[R] Fill NA values in columns with values of another column
Bert Gunter
bgunter@4567 @end|ng |rom gm@||@com
Wed Aug 28 04:38:14 CEST 2024
Thanks, Calum. After rereading the post, I came to your interpret it
as you did. So glad that we agree.
"easier" of course is in the mind of the beholder. But I'm glad that
you presented a "tidyverse" approach. There are other issues of
dependencies and efficiency that also might be relevant.
Anyway, here is another "simpler" approach -- in the sense that only
base R without any dependencies is needed. Beyond that, I make no
claims.
I first extracted the data from the post and converted them into a
data frame, dat, with two (numeric) column named "Value" and "Group".
Then the following does what (I think) was requested:
spl <-split(seq_len(nrow(dat)), dat$Group)
## a structure giving all row numbers per group
for(grp in unique(dat$Group)){
ix <- spl[[grp]] ## extract indices for the group
dat[ix, 'Value'] <- na.omit(dat[ix,'Value'] )[1]
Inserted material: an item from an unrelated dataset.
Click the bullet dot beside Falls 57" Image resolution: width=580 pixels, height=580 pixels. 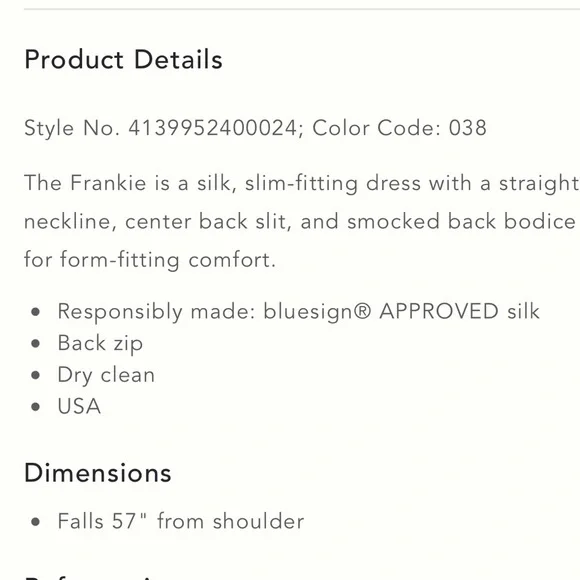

##extract values for the group
##set all values in the Value column for these indices to the first
non-NA value"
}
yielding:
> dat
Value Group
1 6 8
2 9 5
3 2 1
4 5 6
5 2 7
6 7 2
7 4 4
8 2 7
9 2 7
10 10 3
11 7 2
12 4 4
13 5 6
14 9 5
15 9 5
16 5 6
17 10 3
18 7 2
19 2 1
20 2 7
21 7 2
22 6 8
23 4 4
24 9 5
25 5 6
26 2 1
27 4 4
28 6 8
29 10 3
30 10 3
31 6 8
32 2 1
As Calum said, whether this is really a good approach depends on what
the OP wants to do after this.
Cheers,
Bert
On Tue, Aug 27, 2024 at 5:07 PM CALUM POLWART <polc1410 using gmail.com> wrote:
>
> Bert
>
> I thought she meant she wanted to replace the NAs with the 6. But I could be wrong.
>
> It looks like the data is combined from cbind.
>
> I'm going to give tidyverse examples because it's (/s) *"always"* (/s) easier.
>
> require(tidyverse)
> # impute the missing NAs
> myData <- cbind(VB1d[,1],s1id[,1])
>
> myData |> said[
> filter(!is.na(1)) |> #uses col1 would be better to use a name
> unique() -> referenceData
>
> myData |>
> select(2) |> #better to name
> left_join(referenceData) -> cleanData
>
> You will notice I've used column numbers. I suspect cbind will name the columns oddly. And I'm typing this on my phone so it's untested.
>
> If you wanted counts
>
> myData |>
> filter (!is.na(1)) |>
> group_by(2) |>
> summarise (n())
>
> I won't answer the c(5,5) that Bert mentions because that's an extra question of what you do next with the data to know how best to present it.
>
>
> On Wed, 28 Aug 2024, 00:06 Bert Gunter, <bgunter.4567 using gmail.com> wrote:
>>
>> Sorry, not clear to me.
>>
>> For group 8 in your example, do you want extract the values in column
>> 1 that are not NA, i.e. one value, 6; or do you want to extract the
>> number of values -- that is, the count -- that are not NA, i.e. 1?
>>
>> ... and for group 5, would it be c(9,9) for the values; or 2 for the count?
>>
>> Or something else entirely if I have completely misunderstood.
>>
>> Either of the above are easy and quick to do. You can also just remove
>> the NA's via a version of ?na.omit if that's what you want.
>>
>> Of course, feel free to ignore this and wait for a more helpful
>> response from someone who understands your query better than I.
>>
>> Cheers,
>> Bert
>>
>> On Tue, Aug 27, 2024 at 3:45 PM Francesca PANCOTTO via R-help
>> <r-help using r-project.org> wrote:
>> >
>> > Dear Contributors,
>> > I have a problem with a database composed of many individuals for many
>> > periods, for which I need to perform a manipulation of data as follows.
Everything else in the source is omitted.